Petr Franěk, Wolfgang Härdle

10. Kalman Filtering

In recursive methods the construction of an estimate at time t is based on an estimate from the previous time and the observations available in the time t. Exponential smoothing and Yule-Walker equations are examples of recursive algorithms but by defining a state-space model one can build a unifying theory of recursive methods with the Kalman filter as a general (linear) solution of filtering, smoothing and prediction problems.
Petr Franěk

11. Finance

There is growing interest in quantifying and simulating economic processes, particularly in the statistical analysis of the behavior of financial markets. The library finance is designed for this purpose.

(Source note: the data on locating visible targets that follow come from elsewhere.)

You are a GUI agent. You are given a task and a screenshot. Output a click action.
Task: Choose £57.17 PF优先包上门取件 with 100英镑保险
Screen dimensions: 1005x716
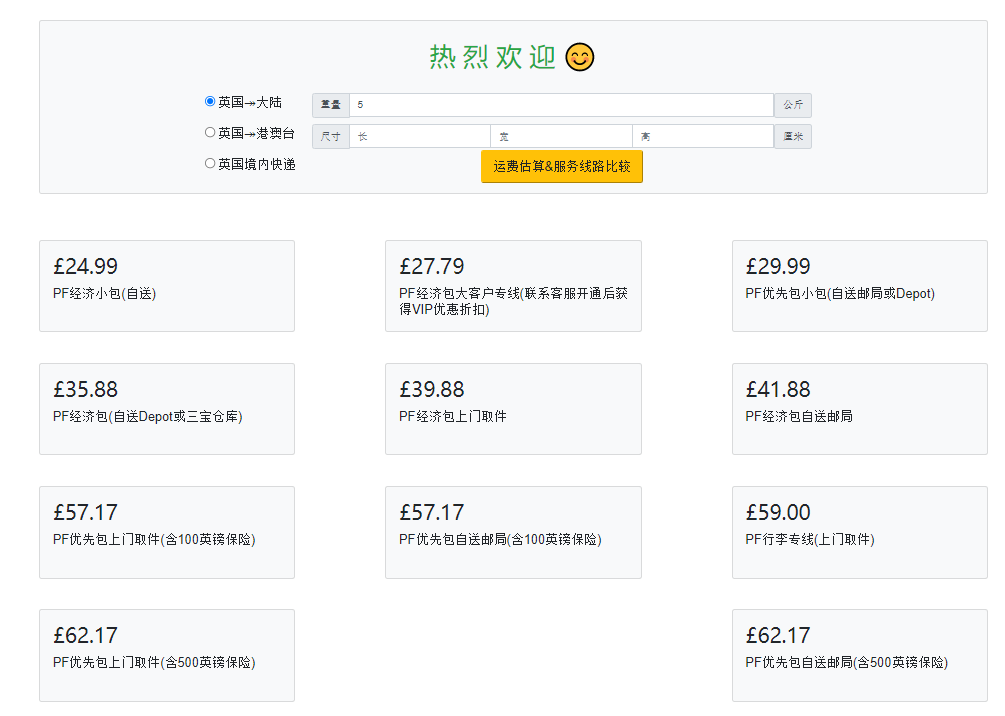coord(167,531)

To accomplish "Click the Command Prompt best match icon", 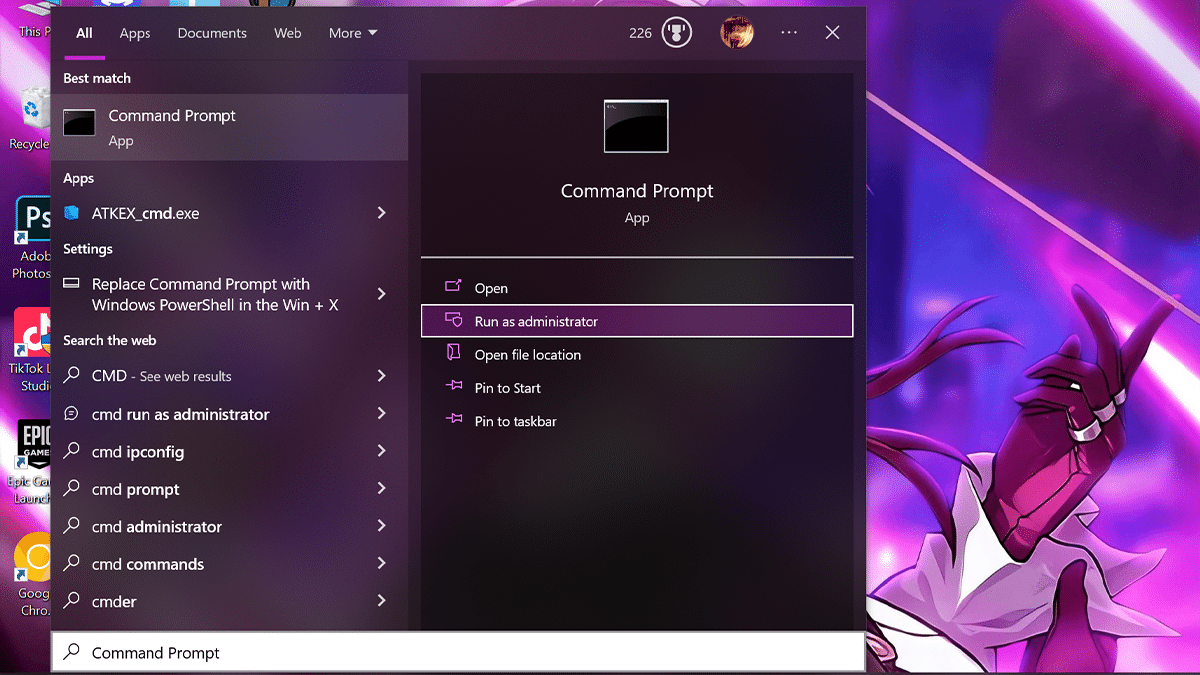I will 79,123.
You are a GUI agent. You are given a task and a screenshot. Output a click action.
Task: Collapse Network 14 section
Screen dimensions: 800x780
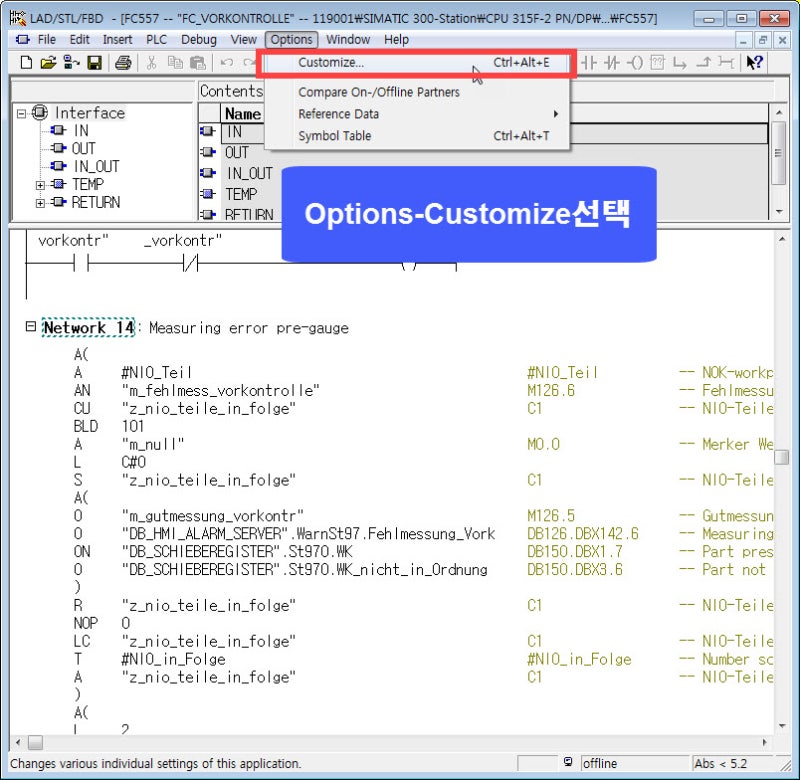tap(31, 327)
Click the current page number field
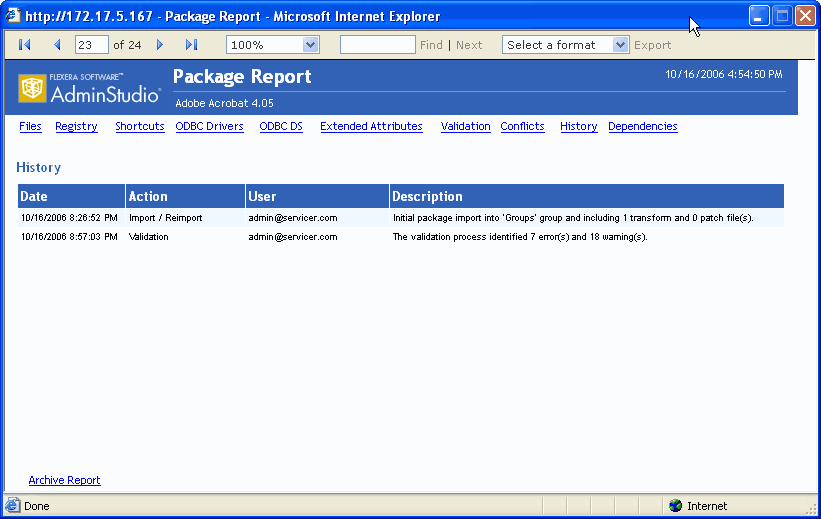821x519 pixels. point(91,45)
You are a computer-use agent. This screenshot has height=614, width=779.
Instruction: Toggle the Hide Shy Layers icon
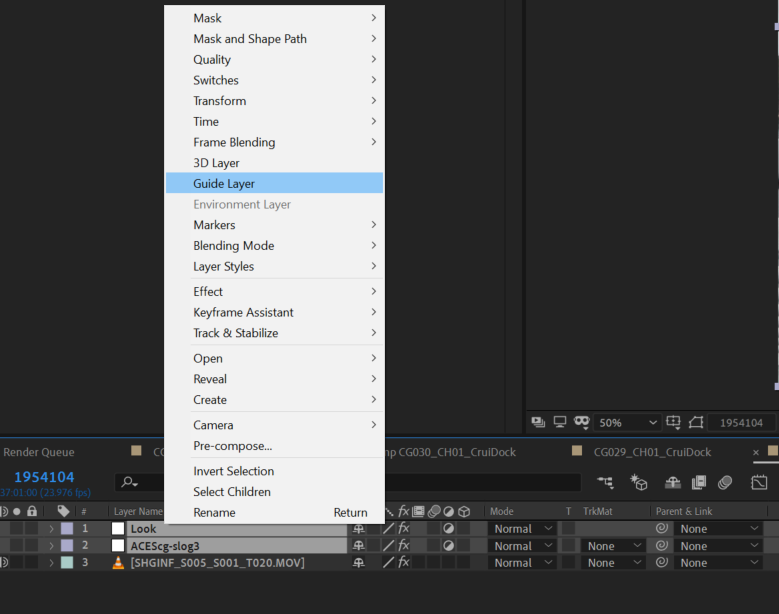[673, 482]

This chapter explains and illustrates the use of XploRe for theory and practice in this setting.
Stefan Sperlich, Wolfgang Härdle

12. Microeconometrics and Panel Data

This chapter introduces the tools available in XploRe for analyzing microdata, i.e. data sets consisting of observations on N individual units, such as persons, households or firms.
Jörg Breitung, Axel Werwatz

13. Extreme Value Analysis

The extreme (upper or lower) parts of a sample, such as
  • flood discharges;
  • high concentration of air pollutants;
  • claim sizes over a higher priority in reinsurance business;
  • larger losses on financial markets;
have exhibited an increasing risk potential during the last decades. This is the reason why the statistical analysis of extremes has become an important question in theory and practice.
Rolf-Dieter Reiss, Michael Thomas

14. Wavelets

Wavelets are a powerful statistical tool which can be used for a wide range of applications, namely
  • describing a signal, nonparametic estimation
  • parsimonious (approximate) representation, data compression
  • smoothing and image denoising
  • jump detection and test procedures.
One of the main advantages of wavelets is that they offer a simultaneous localization in time and frequency domain. The second main advantage of wavelets is that, using fast wavelet transform, it is computationally very fast.
Yuri Golubev, Wolfgang Härdle, Zdeněk Hlávka, Sigbert Klinke, Michael H. Neumann, Stefan Sperlich



15. Reading and Writing Data

This chapter describes the use of XploRe’s commands for reading and writing data files as well as how to set the output format for the output window. Section 15.1 introduces reading and writing simple ASCII data sets. Section 15.2 explains the input format strings which can be used to read arbitrary ASCII data files. Section 15.3 explains the format strings which can be used to write formatted numeric data. Finally, the last Section 15.4 explains how to customize the output window of XploRe.
Sigbert Klinke, Jürgen Symanzik, Marlene Müller

16. Matrix Handling

XploRe offers a large variety of commands and tools for creating and manipulating multidimensional objects called matrices and lists. The first part of this chapter presents the basic instructions for matrix handling. The second part illustrates some topics in matrix algebra with XploRe. The last part of this chapter presents the list object, which is a useful tool for handling data sets of heterogeneous formats (e.g. text and numeric).
Yasemin Boztug, Marlene Müller

17. Quantlets and Quantlibs

Quantlets are quantitative procedures that are designed in the XploRe language and run inside the XploRe computing environment. They may be made public on the Internet via an HTML outlet. If several quantlets serve a common aim and constitute a group of homogeneous code, they may be combined into a set of quantlets to constitute a so-called quantlib. XploRe has several such quantlibs, e.g. the collection of time series routines (quantlib times) and the smoothing methods (quantlib smoother).